Hearings Before the Subcommittee on Surface Transportation of the Committee on Commerce on S. 927, 90th Cong., 1st Sess., p. 29 (1967).

Mr. Ogden had first made these comments on July 28, 1964, in a hearing before the House of Representatives' Subcommittee on Transportation and Aeronautics of the Committee on Interstate and Foreign Commerce on H.R. 736, 10169, forerunners of Section 306.

On July 30, 1969, hearings were conducted before the Senate Subcommittee on Surface Transportation of the Committee on Commerce on S. 2289, the successor to S. 927. During these hearings, the question of whether the federal courts would be empowered to reexamine the valuation of a railroad's property arose on two occasions. The issue was first raised during the following colloquy between Wyoming Senator Clifford P. Hansen and Phillip M. Lanier, Vice President-Law, Louisville and Nashville Railroad Company, who at the time was speaking on behalf of the Association of American Railroads:

Senator HANSEN. Is this same formula — this same three-factor formula in use for the purposes of this study throughout the country, or is this only the way it is done in Wyoming?
Mr. LANIER. The formula varies from State to State and we are not dealing with the valuation question. This is not our problem. We speak only of the equalization of the tax rate. (Emphasis added.)

Hearings Before the Subcommittee on Surface Transportation of the Committee on Commerce on S. 2289, 91st Cong., 2nd Sess., p. 39 (1969).

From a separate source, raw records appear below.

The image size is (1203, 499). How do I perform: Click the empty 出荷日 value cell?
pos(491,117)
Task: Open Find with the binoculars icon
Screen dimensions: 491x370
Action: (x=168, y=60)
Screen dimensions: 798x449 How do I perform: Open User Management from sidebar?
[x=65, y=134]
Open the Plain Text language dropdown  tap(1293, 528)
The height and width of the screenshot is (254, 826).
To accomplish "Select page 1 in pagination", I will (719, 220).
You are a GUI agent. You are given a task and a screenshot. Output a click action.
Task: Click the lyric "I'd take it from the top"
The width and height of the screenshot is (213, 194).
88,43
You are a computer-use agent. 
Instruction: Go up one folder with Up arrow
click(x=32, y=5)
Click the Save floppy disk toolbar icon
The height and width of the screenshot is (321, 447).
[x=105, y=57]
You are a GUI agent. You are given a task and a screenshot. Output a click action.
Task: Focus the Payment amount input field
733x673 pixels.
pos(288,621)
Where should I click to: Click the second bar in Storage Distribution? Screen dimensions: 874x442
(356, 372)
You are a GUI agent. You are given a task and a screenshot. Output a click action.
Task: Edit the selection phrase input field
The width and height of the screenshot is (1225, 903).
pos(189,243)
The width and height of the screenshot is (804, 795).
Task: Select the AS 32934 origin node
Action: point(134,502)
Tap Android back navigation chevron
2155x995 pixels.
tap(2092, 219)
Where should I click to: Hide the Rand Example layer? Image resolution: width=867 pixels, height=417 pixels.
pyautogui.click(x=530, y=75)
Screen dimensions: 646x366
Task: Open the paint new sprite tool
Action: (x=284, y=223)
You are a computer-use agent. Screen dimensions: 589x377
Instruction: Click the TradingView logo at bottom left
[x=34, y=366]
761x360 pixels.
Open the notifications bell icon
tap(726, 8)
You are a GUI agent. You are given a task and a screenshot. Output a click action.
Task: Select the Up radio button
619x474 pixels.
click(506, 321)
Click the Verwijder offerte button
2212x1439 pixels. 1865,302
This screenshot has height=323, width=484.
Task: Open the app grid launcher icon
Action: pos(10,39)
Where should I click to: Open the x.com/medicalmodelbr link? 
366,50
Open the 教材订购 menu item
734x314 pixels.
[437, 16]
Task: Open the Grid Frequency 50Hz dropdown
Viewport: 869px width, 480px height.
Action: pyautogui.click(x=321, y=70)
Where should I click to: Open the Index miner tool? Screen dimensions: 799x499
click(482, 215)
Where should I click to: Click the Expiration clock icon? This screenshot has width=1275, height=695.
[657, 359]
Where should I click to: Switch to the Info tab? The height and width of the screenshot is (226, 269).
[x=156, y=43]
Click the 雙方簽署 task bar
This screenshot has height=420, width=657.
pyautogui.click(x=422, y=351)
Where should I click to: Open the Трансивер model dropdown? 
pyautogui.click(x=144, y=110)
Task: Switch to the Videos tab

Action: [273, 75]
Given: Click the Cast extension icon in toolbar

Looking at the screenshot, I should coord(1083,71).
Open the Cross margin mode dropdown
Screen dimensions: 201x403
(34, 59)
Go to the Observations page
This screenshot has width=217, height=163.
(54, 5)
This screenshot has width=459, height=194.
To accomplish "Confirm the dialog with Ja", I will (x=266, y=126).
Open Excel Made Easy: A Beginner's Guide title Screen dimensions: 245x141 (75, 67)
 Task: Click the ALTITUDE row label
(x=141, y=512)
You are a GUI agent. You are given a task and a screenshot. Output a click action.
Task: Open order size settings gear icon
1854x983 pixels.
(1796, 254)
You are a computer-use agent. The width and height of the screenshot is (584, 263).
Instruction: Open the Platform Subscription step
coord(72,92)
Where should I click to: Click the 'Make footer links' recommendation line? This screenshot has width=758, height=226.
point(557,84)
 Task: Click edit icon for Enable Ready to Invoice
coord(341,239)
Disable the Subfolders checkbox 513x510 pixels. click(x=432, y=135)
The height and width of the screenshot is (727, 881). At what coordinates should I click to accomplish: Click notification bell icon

The issue was again raised in a question by Senator Hansen to Broley E. Travis, a consulting valuation engineer:

Senator HANSEN. Thank you very much, Mr. Travis. I'm sure the committee will be impressed with your observations.
You have been in this business for a long time, and I think you have made a most commendable contribution toward a more complete understanding of the problem.

Thank you, sir.

I do have one question, Mr. Travis. It has been handed to me. An objection to this legislation which has come to my attention is the possibility that the bill would require the Federal courts to review and determine the correctness of not only valuation procedures and actual valuation results for the carriers, but also the entire work of each assessing agency with respect to all properties. This is so, it is alleged, because the bill contemplates the determination of values. This committee's report of last year considers this problem in appendix B, but for the record, I would like your views on the validity of this argument.
Mr. TRAVIS. Well, I believe, it would be my impression, being an engineer, and not an attorney, that the Federal court would have to review both the valuation as made by the administrative officers, and the equalization.
Now, it is the duty of the complaining taxpayer to prove the valuation is too high, and it is his duty to prove what the assessment ratios are in the county or the State or whatever the division is that he is operating in, in which he is complaining of such matters.
So the burden of proof is upon the taxpayer to present such evidence to the court in order to guide the court in its judgment.
Senator HANSEN. Is it your understanding that this bill could very well contemplate and recognize the continuance of a situation wherein one State might value pieces of property and miles of track, say, at twice the amount at which another State might fix the value, and yet the action of neither State would be discriminatory if all of the other properties within the two respective States were assessed in a comparable fashion?
Mr. TRAVIS. As a technician, to me, assessment has to start with valuation. That's where you start. And you find the market value of the property, whether you are assessing a house or a railroad. That's the yardstick that is common to every place. (Emphasis added.)
Id. at p. 59.

In the report that followed on S. 2289, the Senate Committee on Commerce rejected the viewpoint of Mr. Travis and once again adopted the view that S. 2289, like S. 927, was not intended as a standard for determining value. See S.Rep. No. 91-630, 91st Cong., 1st Sess., pp. 10, 25-26 (1969). The issue of valuation was again raised in 1970 in a hearing before a House of Representatives' subcommittee on H.R. 16245. Philip M. Lanier told these members of Congress that the bill did not give the federal courts the right to redetermine valuation:

Mr. LANIER. On the valuation — this bill would not deal with valuation being standard. The standards and methods of valuation that any State wishes to use would be totally unaffected by this legislation.
The short answer, if I may give it this way, and I think it will be clear, is that for valuation purposes different kinds of property put to different uses do require different methods of valuation. And the method of valuation applied to a railroad is quite different from that which is applied to a residence, a farm, factory, whatever it may be.
And that is appropriate because it is the way to get at the real value. There is nothing in this legislation — and we have no brief here to alter that — it is only in the area of equalization of the computed value that this legislation speaks. That is where our problem is.
Mr. [Brock] ADAMS [Representative from the State of Washington]. On page 2 of the bill it says, "The assessment" — which is what the tax collector comes in on — "for purposes of a property tax" — and that is all I am talking about here now — "owned or used by a common carrier at a value which bears a higher ratio to the true market value of such transportation property than the assessed value of all other property in the assessment jurisdiction in which is included such taxing district and subject to a property tax levy bears to the true market value of all other such property."
That appears to me that you are taking into account both valuation and assessment.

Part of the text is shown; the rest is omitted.